28 Jan Mystery of how stress turns hair gray finally solved…
“The initial breakthrough arrived at Harvard when the researchers discovered that when mice are stressed, their hair begins to grow gray due to a depletion in specific stem cells that reside in the base of hair follicles”.
“These stem cells turn into pigment-producing cells as hair grows, but “in times of great stress” these stem cells are over-activated. This depletes the follicle’s reservoir of pigment-producing stem cells, causing the subsequent hair growth to become gray”.
“Acute stress, particularly the fight-or-flight response, has been traditionally viewed to be beneficial for an animal’s survival,” explains Bing Zhang, lead author on the new study. “But in this case, acute stress causes permanent depletion of stem cells.”
“By understanding precisely how stress affects stem cells that regenerate pigment, we’ve laid the groundwork for understanding how stress affects other tissues and organs in the body,” concludes lead investigator Ya-Chieh Hsu. “Understanding how our tissues change under stress is the first critical step toward eventual treatment that can halt or revert the detrimental impact of stress. We still have a lot to learn in this area.”
Over the years we have had about 4 dozed patients report and change in the color of their hair after regenerative treatments. See below, (Fig 1), a patient who had an infusion of IV Umbilical Cord – Medicinal Signaling Cells (MSC’s) who has Lichen planopilaris (LPP), an autoimmune condition or scaring alopecia that destroys the hair follicle.

^^^^^^^^

Tasks and exercises:
A. From the article on stress and gray hair, return the passage between "Over the years" and "the hair follicle.", inclusive.
B. Write the next part of the article on stress and gray hair, picking up after its final sentence.

Provided records:
^^^^^^^^

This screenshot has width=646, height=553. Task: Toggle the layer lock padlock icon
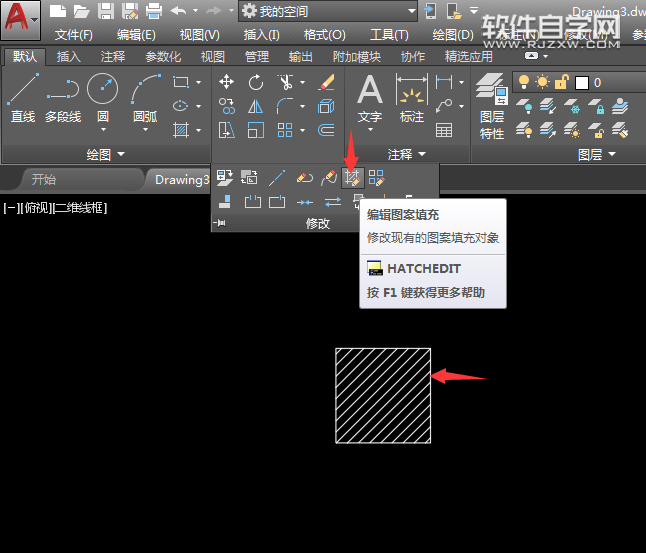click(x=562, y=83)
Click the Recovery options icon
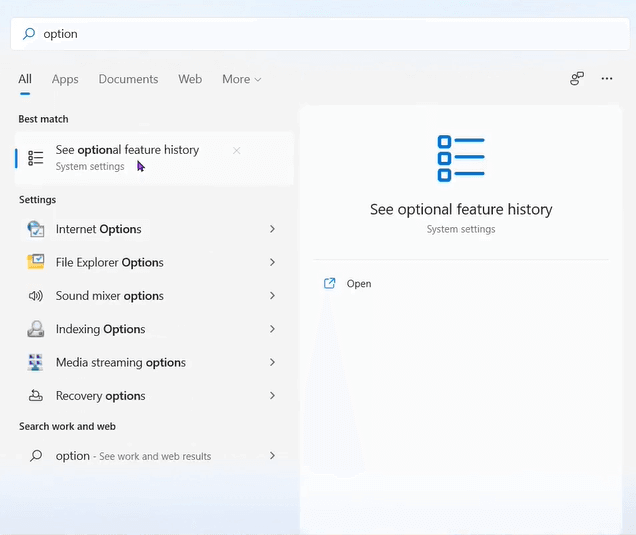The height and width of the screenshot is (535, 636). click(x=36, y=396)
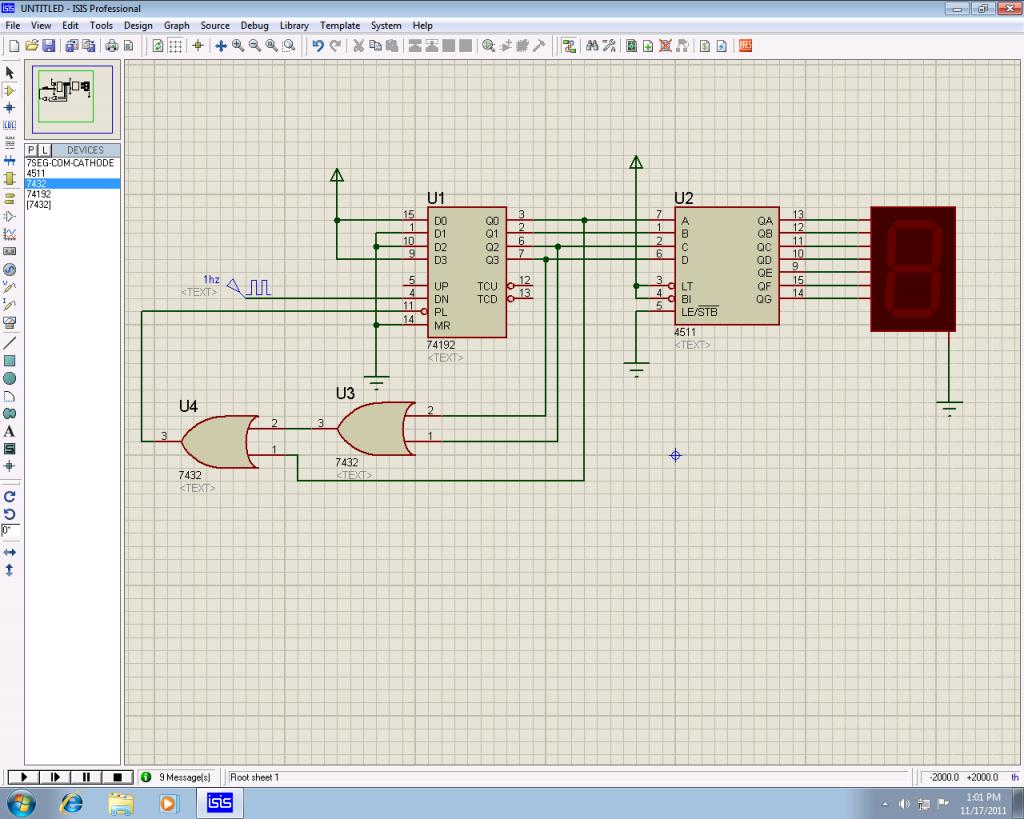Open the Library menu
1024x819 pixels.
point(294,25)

^^^^^^^^

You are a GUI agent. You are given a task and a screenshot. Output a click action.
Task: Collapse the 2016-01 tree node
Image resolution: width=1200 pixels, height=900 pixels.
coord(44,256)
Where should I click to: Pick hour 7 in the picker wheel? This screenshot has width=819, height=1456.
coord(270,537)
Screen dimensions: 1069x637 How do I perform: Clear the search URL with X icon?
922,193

^^^^^^^^

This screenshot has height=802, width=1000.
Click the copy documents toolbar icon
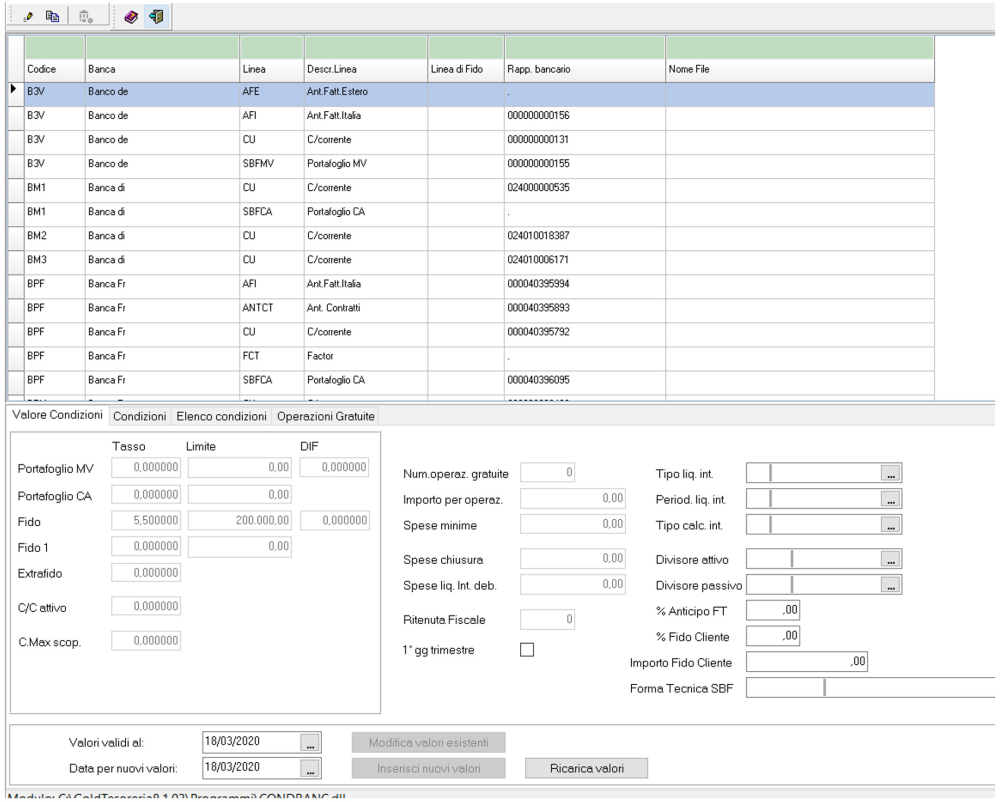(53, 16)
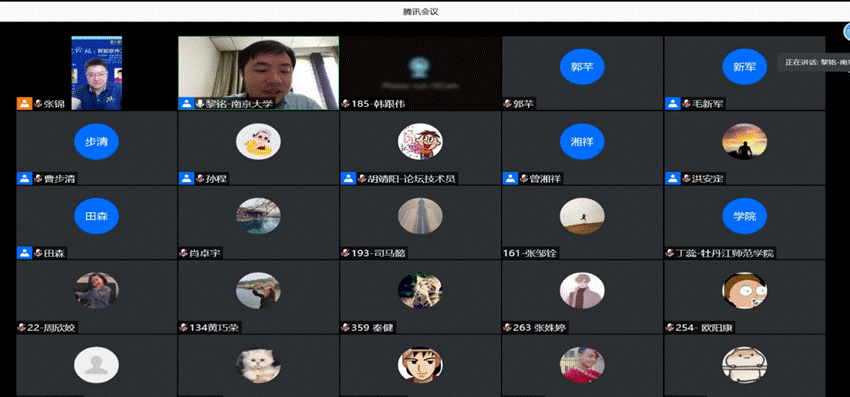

^^^^^^^^

Answers to the exercises:
A.
Over the years we have had about 4 dozed patients report and change in the color of their hair after regenerative treatments. See below, (Fig 1), a patient who had an infusion of IV Umbilical Cord – Medicinal Signaling Cells (MSC’s) who has Lichen planopilaris (LPP), an autoimmune condition or scaring alopecia that destroys the hair follicle.

B.
Interestingly, with no variation in lifestyle, this patient’s PSA reduced from 2.9 to 2.1 and his LDL cholesterol from 129 to 90.
In Alopecia Areata (AA), an autoimmune disease where intense inflammation causes the hair follicle to transition into the dormant phase, the follicles are still there and have the ability to regenerate. The common preceding event is “stress” and when the hair regrows it comes in white, showing stress has depleted the hair follicle stem cells.
Fig 2 is another AA patient who received IV UCT-MSC’s notice her hair in the second photo coming in white and these were her final results.
Fig 3, below, demonstrates another interesting example of regeneration of hair in Androgenic Alopecia (Male and Female Pattern). This is a 75-year-old female, post-breast CA and degenerative joint disease that had one IV infusion and these are her results after 6 months.
Regeneration of the frontal hairline is most difficult non-surgically. This patient colors her hair and has “high contrast” or dark hair on light skin, which is very difficult to not see, scalp.
In our hair study, we are seeing regeneration of hair in very difficult cases and increased hair growth. Patients are also experiencing positive side effects like reduction in chronic pain, improvement in vision, improved cognitive function etc. Patients blood values are also being compared before and after, tattoo digital photos and global photos, cell counts are done on each specimen to properly evaluate results.
This Harvard study is unlocking more than why hair turns gray with stress, but it answers what is going on with regeneration of the depleted stem cells in the hair follicle. Stress does not selectively limit its negative effects to the hair follicle, it does so to all organs. Therefore, by reducing systemic inflammation and building the immune system is it not also possible to modify (slow down) the end organ damage that inflammation causes?